Screenshot grounding data:
★ ★ ★ ★ ★ ★ ★
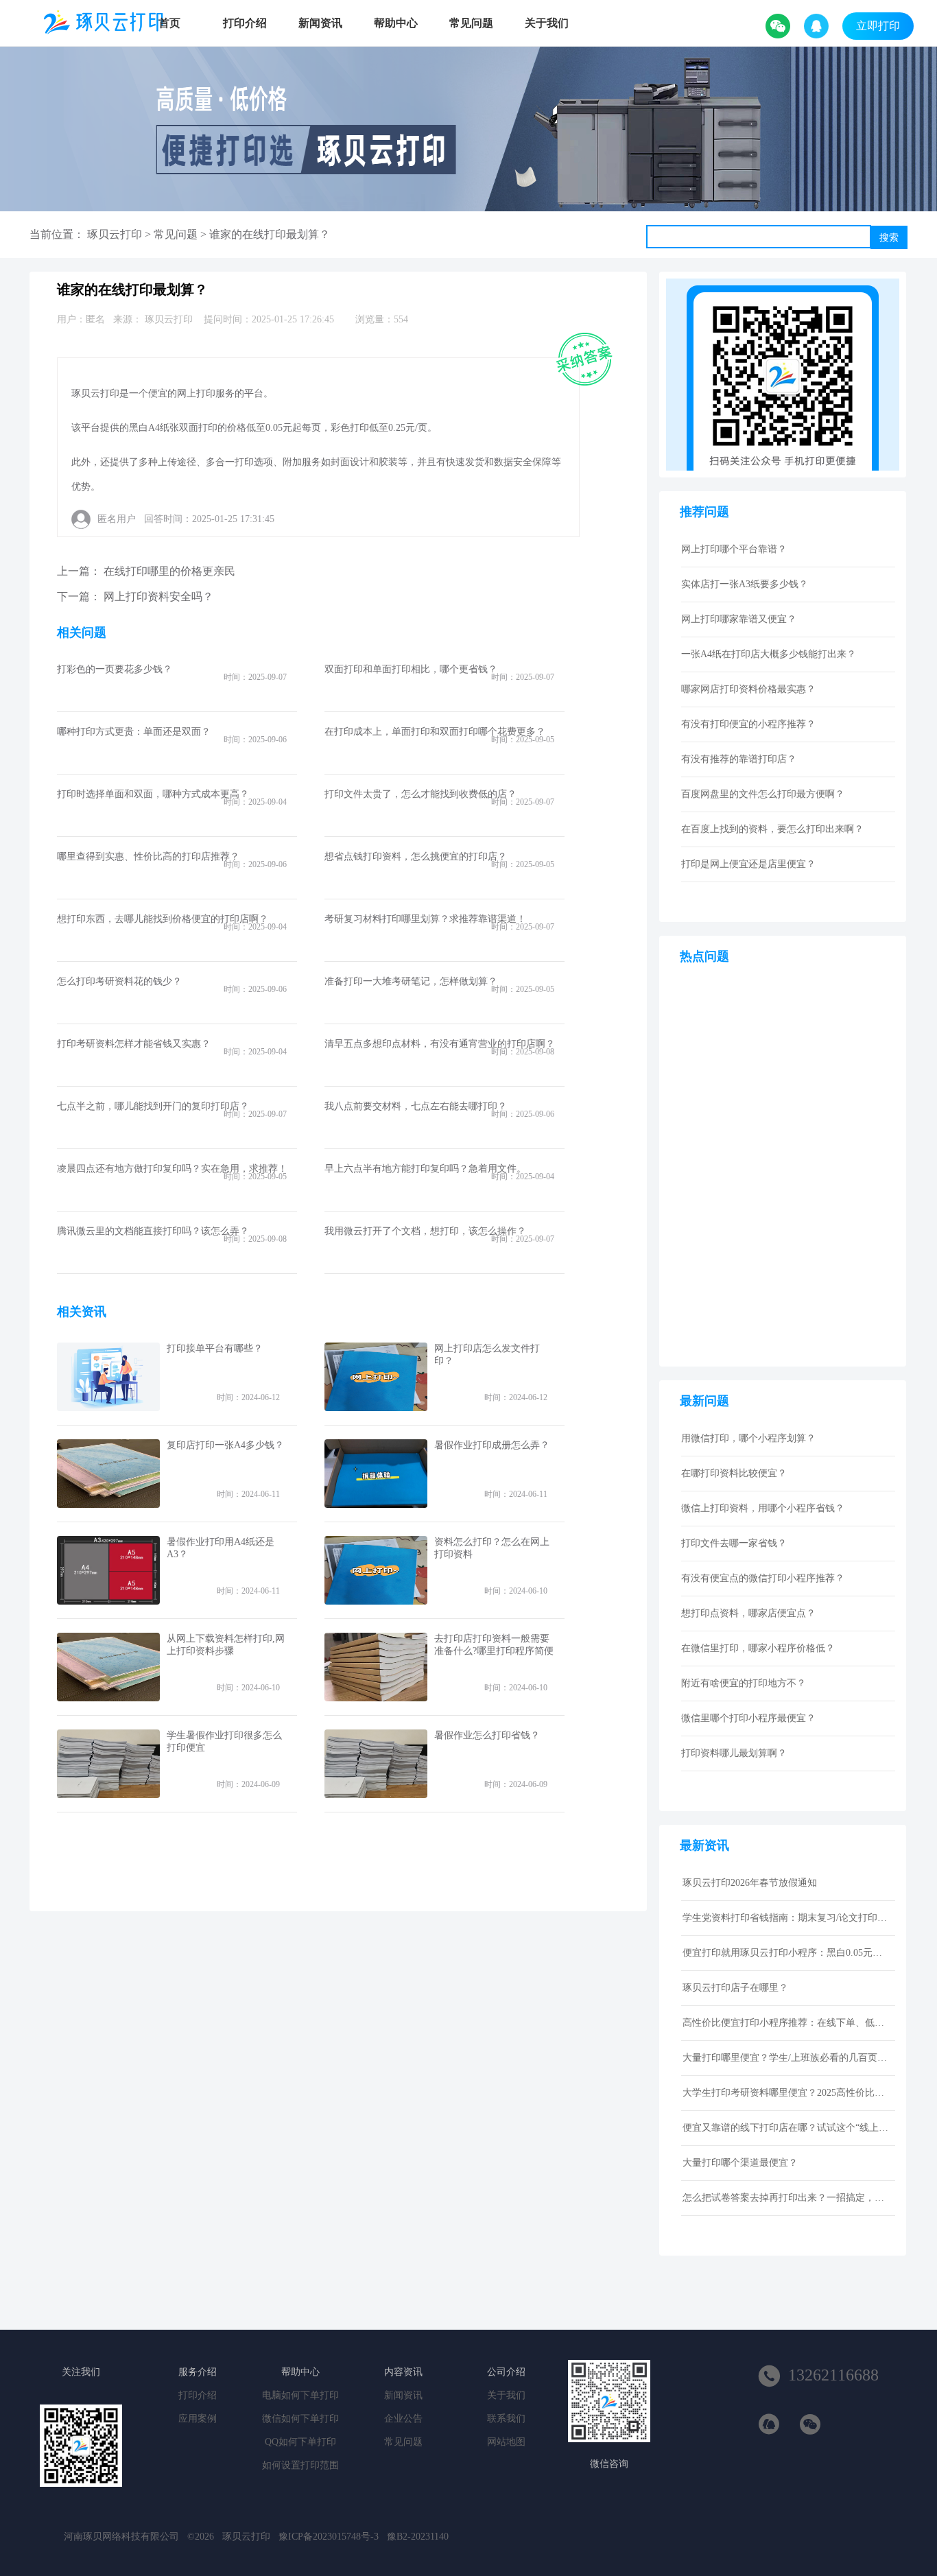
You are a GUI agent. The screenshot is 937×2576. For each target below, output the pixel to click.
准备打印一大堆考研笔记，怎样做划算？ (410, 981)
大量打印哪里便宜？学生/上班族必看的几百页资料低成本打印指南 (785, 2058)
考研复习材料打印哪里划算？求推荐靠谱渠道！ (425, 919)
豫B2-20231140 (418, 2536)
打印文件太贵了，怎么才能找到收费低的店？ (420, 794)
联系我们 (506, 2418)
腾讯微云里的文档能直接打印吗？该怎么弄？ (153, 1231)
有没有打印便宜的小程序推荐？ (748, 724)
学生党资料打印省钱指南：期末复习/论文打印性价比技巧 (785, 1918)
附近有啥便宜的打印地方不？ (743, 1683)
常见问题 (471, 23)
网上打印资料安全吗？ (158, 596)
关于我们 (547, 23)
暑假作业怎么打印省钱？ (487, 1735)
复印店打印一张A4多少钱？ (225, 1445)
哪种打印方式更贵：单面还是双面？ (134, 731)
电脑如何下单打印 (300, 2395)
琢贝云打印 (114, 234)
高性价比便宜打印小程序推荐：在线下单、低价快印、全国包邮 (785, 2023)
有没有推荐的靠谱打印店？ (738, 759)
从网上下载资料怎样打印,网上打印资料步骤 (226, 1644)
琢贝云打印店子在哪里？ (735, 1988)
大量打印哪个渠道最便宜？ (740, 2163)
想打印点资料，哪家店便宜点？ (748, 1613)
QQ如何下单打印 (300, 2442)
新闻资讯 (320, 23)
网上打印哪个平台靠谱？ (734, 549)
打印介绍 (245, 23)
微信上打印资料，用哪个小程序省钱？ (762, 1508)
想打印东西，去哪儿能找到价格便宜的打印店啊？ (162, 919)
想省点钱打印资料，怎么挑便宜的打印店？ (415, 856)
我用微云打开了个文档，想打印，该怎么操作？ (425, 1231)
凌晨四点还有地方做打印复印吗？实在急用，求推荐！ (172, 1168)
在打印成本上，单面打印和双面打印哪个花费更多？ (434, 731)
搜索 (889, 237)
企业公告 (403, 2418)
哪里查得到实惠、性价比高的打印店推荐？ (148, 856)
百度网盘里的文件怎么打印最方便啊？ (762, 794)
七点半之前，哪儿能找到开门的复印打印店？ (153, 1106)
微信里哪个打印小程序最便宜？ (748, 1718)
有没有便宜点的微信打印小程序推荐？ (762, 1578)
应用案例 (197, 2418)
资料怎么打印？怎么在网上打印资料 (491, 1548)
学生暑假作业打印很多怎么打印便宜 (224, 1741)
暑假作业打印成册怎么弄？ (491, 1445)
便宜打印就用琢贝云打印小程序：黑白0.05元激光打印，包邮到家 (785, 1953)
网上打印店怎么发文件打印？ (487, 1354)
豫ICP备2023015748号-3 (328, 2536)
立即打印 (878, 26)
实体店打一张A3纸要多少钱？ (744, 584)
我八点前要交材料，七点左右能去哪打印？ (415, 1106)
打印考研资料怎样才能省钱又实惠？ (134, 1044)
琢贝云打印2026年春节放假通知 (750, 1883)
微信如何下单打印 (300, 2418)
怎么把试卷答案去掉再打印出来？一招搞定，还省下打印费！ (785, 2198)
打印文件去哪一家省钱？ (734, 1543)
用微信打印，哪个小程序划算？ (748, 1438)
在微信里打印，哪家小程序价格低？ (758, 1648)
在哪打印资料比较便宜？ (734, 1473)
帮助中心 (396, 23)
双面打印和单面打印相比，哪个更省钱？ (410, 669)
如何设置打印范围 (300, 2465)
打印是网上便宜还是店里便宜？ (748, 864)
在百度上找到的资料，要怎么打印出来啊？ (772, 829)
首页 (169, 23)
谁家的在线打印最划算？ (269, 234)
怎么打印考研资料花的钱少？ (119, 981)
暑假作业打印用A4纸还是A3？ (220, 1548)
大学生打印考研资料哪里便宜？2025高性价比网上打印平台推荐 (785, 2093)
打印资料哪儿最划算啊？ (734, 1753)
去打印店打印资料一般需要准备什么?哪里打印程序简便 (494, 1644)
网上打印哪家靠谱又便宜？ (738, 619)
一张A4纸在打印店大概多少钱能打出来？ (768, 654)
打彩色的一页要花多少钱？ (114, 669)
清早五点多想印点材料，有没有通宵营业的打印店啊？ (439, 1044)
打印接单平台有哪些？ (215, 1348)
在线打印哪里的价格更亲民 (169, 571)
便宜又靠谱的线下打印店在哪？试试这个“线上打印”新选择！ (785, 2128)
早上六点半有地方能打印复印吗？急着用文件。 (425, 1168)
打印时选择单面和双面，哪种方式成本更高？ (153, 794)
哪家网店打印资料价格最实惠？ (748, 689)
★ ★ ★ ★ ★ ★ ★
An exact, image-free transcription of all the records above is needed.

• Exercise result:
You are a GUI agent. The screenshot is 937×2576. For each target below, output the pixel to click.
准备打印一大堆考研笔记，怎样做划算？ (410, 981)
大量打印哪里便宜？学生/上班族必看的几百页资料低成本打印指南 (785, 2058)
考研复习材料打印哪里划算？求推荐靠谱渠道！ (425, 919)
豫B2-20231140 (418, 2536)
打印文件太贵了，怎么才能找到收费低的店？ (420, 794)
联系我们 (506, 2418)
腾讯微云里的文档能直接打印吗？该怎么弄？ (153, 1231)
有没有打印便宜的小程序推荐？ (748, 724)
学生党资料打印省钱指南：期末复习/论文打印性价比技巧 (785, 1918)
附近有啥便宜的打印地方不？ (743, 1683)
常见问题 (471, 23)
网上打印资料安全吗？ (158, 596)
关于我们 (547, 23)
暑假作业怎么打印省钱？ (487, 1735)
复印店打印一张A4多少钱？ (225, 1445)
哪种打印方式更贵：单面还是双面？ (134, 731)
电脑如何下单打印 (300, 2395)
琢贝云打印 (114, 234)
高性价比便宜打印小程序推荐：在线下单、低价快印、全国包邮 (785, 2023)
有没有推荐的靠谱打印店？ (738, 759)
从网上下载资料怎样打印,网上打印资料步骤 (226, 1644)
琢贝云打印店子在哪里？ (735, 1988)
大量打印哪个渠道最便宜？ (740, 2163)
想打印点资料，哪家店便宜点？ (748, 1613)
QQ如何下单打印 (300, 2442)
新闻资讯 (320, 23)
网上打印哪个平台靠谱？ (734, 549)
打印介绍 (245, 23)
微信上打印资料，用哪个小程序省钱？ (762, 1508)
想打印东西，去哪儿能找到价格便宜的打印店啊？ (162, 919)
想省点钱打印资料，怎么挑便宜的打印店？ (415, 856)
我用微云打开了个文档，想打印，该怎么操作？ (425, 1231)
凌晨四点还有地方做打印复印吗？实在急用，求推荐！ (172, 1168)
在打印成本上，单面打印和双面打印哪个花费更多？ (434, 731)
搜索 (889, 237)
企业公告 (403, 2418)
哪里查得到实惠、性价比高的打印店推荐？ (148, 856)
百度网盘里的文件怎么打印最方便啊？ (762, 794)
七点半之前，哪儿能找到开门的复印打印店？ (153, 1106)
微信里哪个打印小程序最便宜？ (748, 1718)
有没有便宜点的微信打印小程序推荐？ (762, 1578)
应用案例 (197, 2418)
资料怎么打印？怎么在网上打印资料 (491, 1548)
学生暑假作业打印很多怎么打印便宜 (224, 1741)
暑假作业打印成册怎么弄？ (491, 1445)
便宜打印就用琢贝云打印小程序：黑白0.05元激光打印，包邮到家 (785, 1953)
网上打印店怎么发文件打印？ (487, 1354)
豫ICP备2023015748号-3 (328, 2536)
立即打印 (878, 26)
实体店打一张A3纸要多少钱？ (744, 584)
我八点前要交材料，七点左右能去哪打印？ (415, 1106)
打印考研资料怎样才能省钱又实惠？ (134, 1044)
琢贝云打印2026年春节放假通知 (750, 1883)
微信如何下单打印 (300, 2418)
怎么把试卷答案去掉再打印出来？一招搞定，还省下打印费！ (785, 2198)
打印文件去哪一家省钱？ (734, 1543)
用微信打印，哪个小程序划算？ (748, 1438)
在微信里打印，哪家小程序价格低？ (758, 1648)
在哪打印资料比较便宜？ (734, 1473)
帮助中心 (396, 23)
双面打印和单面打印相比，哪个更省钱？ (410, 669)
如何设置打印范围 (300, 2465)
打印是网上便宜还是店里便宜？ (748, 864)
在百度上找到的资料，要怎么打印出来啊？ (772, 829)
首页 (169, 23)
谁家的在线打印最划算？ (269, 234)
怎么打印考研资料花的钱少？ (119, 981)
暑假作业打印用A4纸还是A3？ (220, 1548)
大学生打印考研资料哪里便宜？2025高性价比网上打印平台推荐 (785, 2093)
打印资料哪儿最划算啊？ (734, 1753)
去打印店打印资料一般需要准备什么?哪里打印程序简便 (494, 1644)
网上打印哪家靠谱又便宜？ (738, 619)
一张A4纸在打印店大概多少钱能打出来？ (768, 654)
打彩色的一页要花多少钱？ (114, 669)
清早五点多想印点材料，有没有通宵营业的打印店啊？ (439, 1044)
打印接单平台有哪些？ (215, 1348)
在线打印哪里的价格更亲民 (169, 571)
便宜又靠谱的线下打印店在哪？试试这个“线上打印”新选择！ (785, 2128)
早上六点半有地方能打印复印吗？急着用文件。 (425, 1168)
打印时选择单面和双面，哪种方式成本更高？ (153, 794)
哪家网店打印资料价格最实惠？ (748, 689)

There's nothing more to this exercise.